So who are The Guardians Of The Galaxy? As the name would suggest, the Guardians are a group of “cosmic misfits” who band together to save the universe from the seemingly unconquerable villain, Ronan (Lee Pace), and his galactic goon squad. Leading the Guardians is Peter Quill, a bold space adventurer played with go-for-broke gusto by Chris Pratt (“Parks and Recreation,” “Moneyball”). When Quill comes into possession of a powerful orb that could destroy the entire cosmos, Ronan puts a bounty on his head that forces Quill to partner with an unlikely group of space outcasts, all of whom have a bone to pick with the villain.

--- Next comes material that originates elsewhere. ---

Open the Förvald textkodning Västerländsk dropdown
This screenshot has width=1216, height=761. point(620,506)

Rounding out this group of superheroes are Rocket (Bradley Cooper), a gun-toting mercenary who just so happens to be a talking raccoon; Groot (Vin Diesel), a walking tree who is surprisingly resourceful despite his limited grasp on the English language; Drax (Dave Bautista), a muscle-bound barbarian seeking revenge for the death of his family; and Gamora (Zoe Saldana), a green-skinned assassin from an alien planet looking to redeem herself for past indiscretions.

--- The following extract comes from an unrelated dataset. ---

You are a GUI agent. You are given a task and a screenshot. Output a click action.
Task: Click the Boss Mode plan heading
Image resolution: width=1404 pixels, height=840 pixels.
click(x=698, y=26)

Given the unconventional characters at the story’s center, Gunn wanted to approach the casting process with a similar outside-the-box mentality, seeking out a lead actor that didn’t necessarily fit the superhero archetype. And despite the fact that Chris Pratt – or, as Gunn referred to him, “the chubby guy from ‘Parks and Rec’” – is mostly known for comedic sidekick roles, when he walked into the audition, the director knew he’d found his hero. “I really wanted someone who could embody this character and take it beyond the page, in the way that Robert Downey, Jr. did for Iron Man,” said Gunn. “And then Chris came in and started to read, and within twenty seconds I was like, ‘That’s the guy we’re looking for.’ Sometimes a role and a person are meant for each other, and that’s what I felt this was. If he’s chubby, people are gonna have to get used to a chubby superhero.”
Pratt himself is the first to admit that he wasn’t the most obvious choice for a superhero role, but the opportunity came about at a perfect time in his career. “At the time, I was having a kind of identity crisis as an actor,” Pratt explained. “I didn’t know if I was an action guy or a comedy guy. And I thought maybe I could do a combination of both, but there was nothing really out there. And my managers kept saying, “Guardians Of The Galaxy,” and I said, ‘Alright, let’s meet on it.’ And then James said, ‘I just want someone to do their thing,’ and that gave me the confidence to just do it.” Audiences may have initial skepticism over Pratt playing a superhero, but once they see the actor in full Peter Quill mode, with his newly chiseled physique and hilariously outsized personality, there is little doubt that he’ll be embraced with open arms.
For audiences concerned that “Guardians Of The Galaxy” might be too unearthly for their tastes, director James Gunn is here to reassure us that his film is grounded in universally relatable themes. “The movie is about a couple things,” Gunn stated. “First: Peter Quill’s relationship to his mother and how it manifests itself throughout the rest of his life. Second: we live in a world where everyone is supposed to be cool and act tough, and this movie is about allowing yourself to actually care. And third: I fell in love with these characters and actors as I was making it. And my natural sensitivity to characters, people and emotions is something that was automatically expressed in the film. It’s a film about family.”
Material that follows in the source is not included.